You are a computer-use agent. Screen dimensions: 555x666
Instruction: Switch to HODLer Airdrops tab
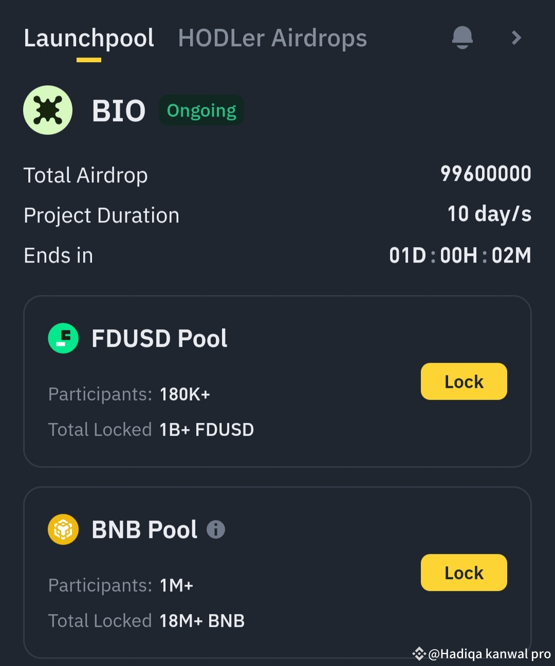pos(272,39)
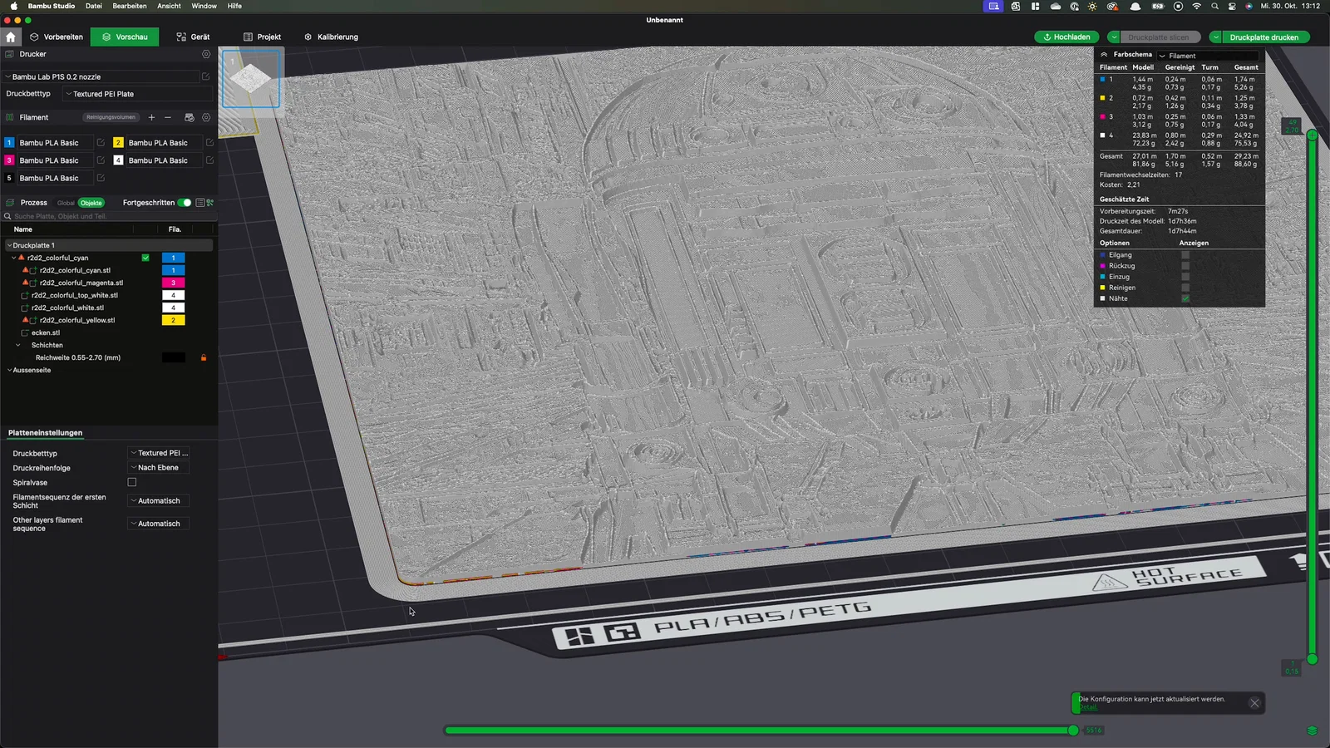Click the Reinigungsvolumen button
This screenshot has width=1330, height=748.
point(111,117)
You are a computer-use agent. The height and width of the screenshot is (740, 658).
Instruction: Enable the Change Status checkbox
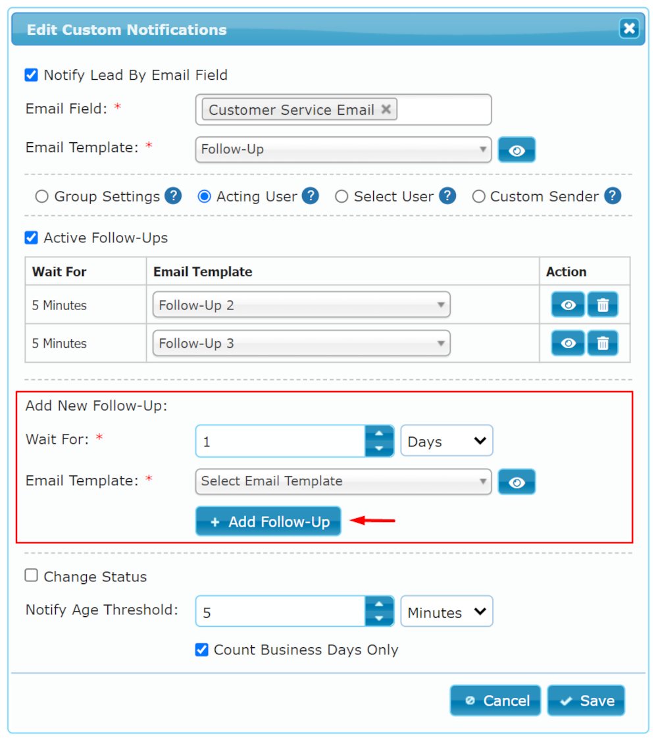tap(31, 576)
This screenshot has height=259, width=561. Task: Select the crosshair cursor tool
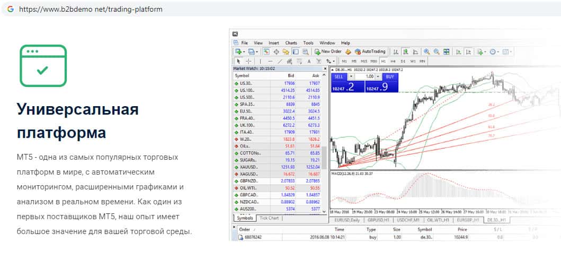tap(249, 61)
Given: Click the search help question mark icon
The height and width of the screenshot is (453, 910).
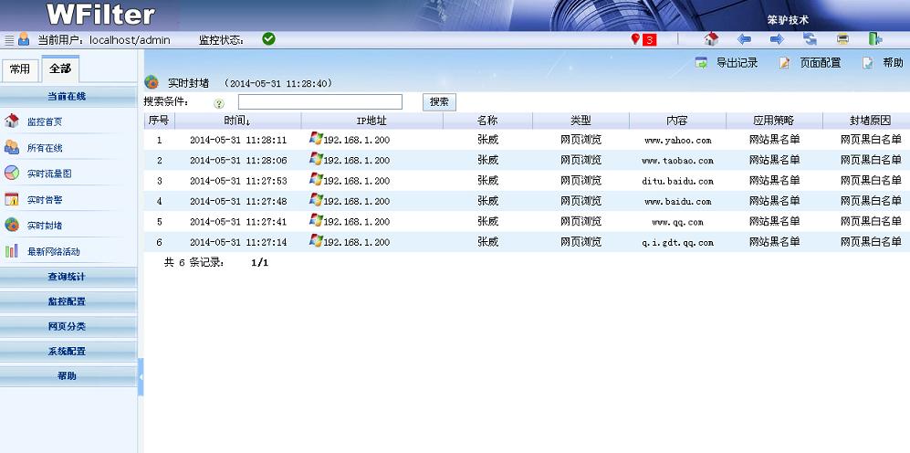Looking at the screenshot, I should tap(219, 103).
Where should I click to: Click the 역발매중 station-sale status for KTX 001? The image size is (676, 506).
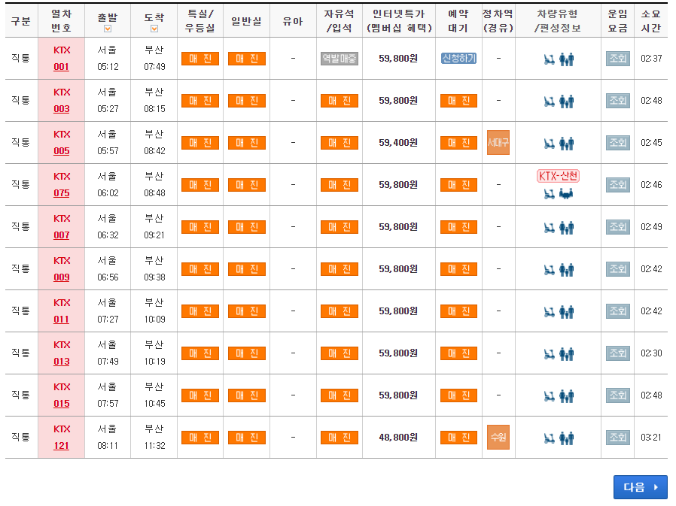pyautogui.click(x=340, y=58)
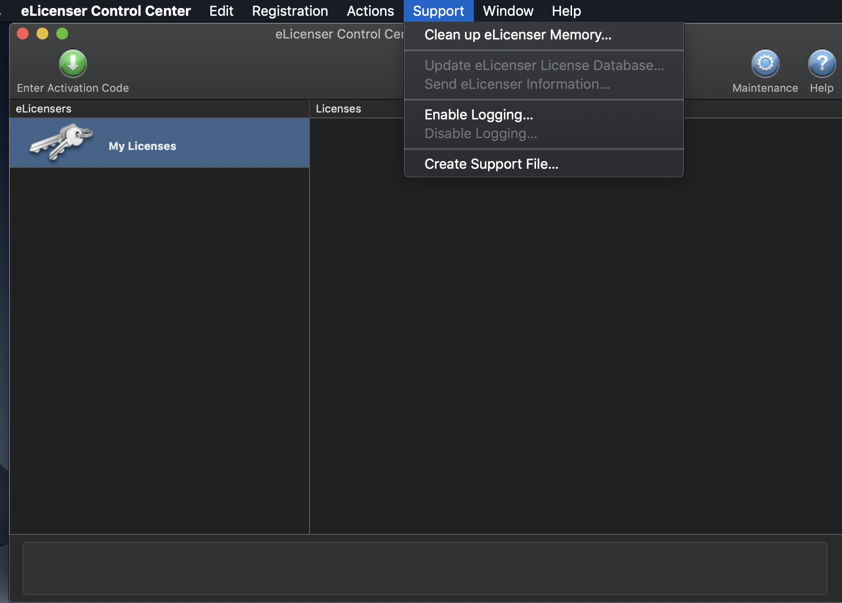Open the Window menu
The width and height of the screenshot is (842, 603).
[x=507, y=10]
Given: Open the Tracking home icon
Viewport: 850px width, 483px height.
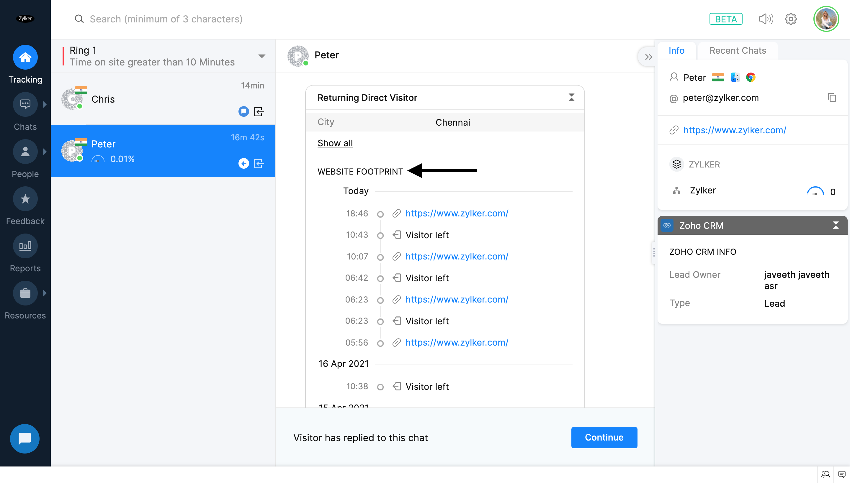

________

--- Exercise aim ---
Rewrite all of the entries above with "computer-use agent" replaced by "screen assistant" and everything else left unchanged. Leave the pictures out of your answer.

--- The solution ---
You are a screen assistant. Screen dimensions: 555x666
Instruction: Switch to HODLer Airdrops tab
pos(272,39)
Click the Reinigungsvolumen button
This screenshot has width=1330, height=748.
point(111,117)
You are a screen assistant. The height and width of the screenshot is (740, 658).
Instruction: Enable the Change Status checkbox
tap(31, 576)
This screenshot has height=259, width=561. Task: Select the crosshair cursor tool
tap(249, 61)
Given: Click the search help question mark icon
The height and width of the screenshot is (453, 910).
Looking at the screenshot, I should tap(219, 103).
Where should I click to: Click the 역발매중 station-sale status for KTX 001? The image size is (676, 506).
pyautogui.click(x=340, y=58)
Open the Window menu
The width and height of the screenshot is (842, 603).
[x=507, y=10]
Given: Open the Tracking home icon
Viewport: 850px width, 483px height.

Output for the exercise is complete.